Starting at the line containing "Task: Open the notifications bell" and ending at the line containing "Action: (1146, 38)", arrange those lines as a two-column CSV with the headers instruction and location. Give one row for each task, with its wording under instruction and its answer under location, with each field in double quotes and any line breaks replaced by spaces.

** START OF Given information **

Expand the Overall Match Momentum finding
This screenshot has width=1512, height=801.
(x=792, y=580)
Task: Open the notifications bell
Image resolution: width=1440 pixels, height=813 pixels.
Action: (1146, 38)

** END OF Given information **
** START OF Given information **

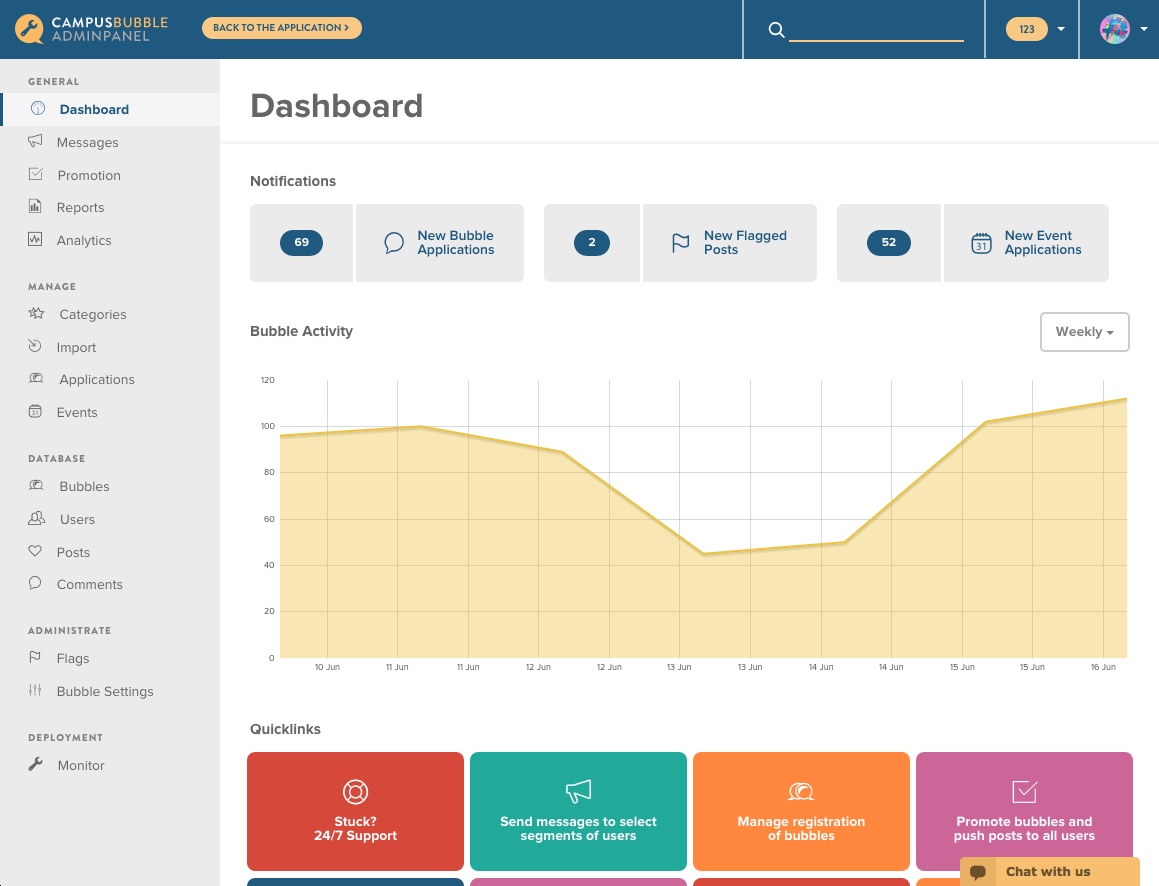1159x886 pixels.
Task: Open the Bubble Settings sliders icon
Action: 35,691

** END OF Given information **

* _Result for this task_:
instruction,location
"Task: Open the notifications bell Image resolution: width=1440 pixels, height=813 pixels.","Action: (1146, 38)"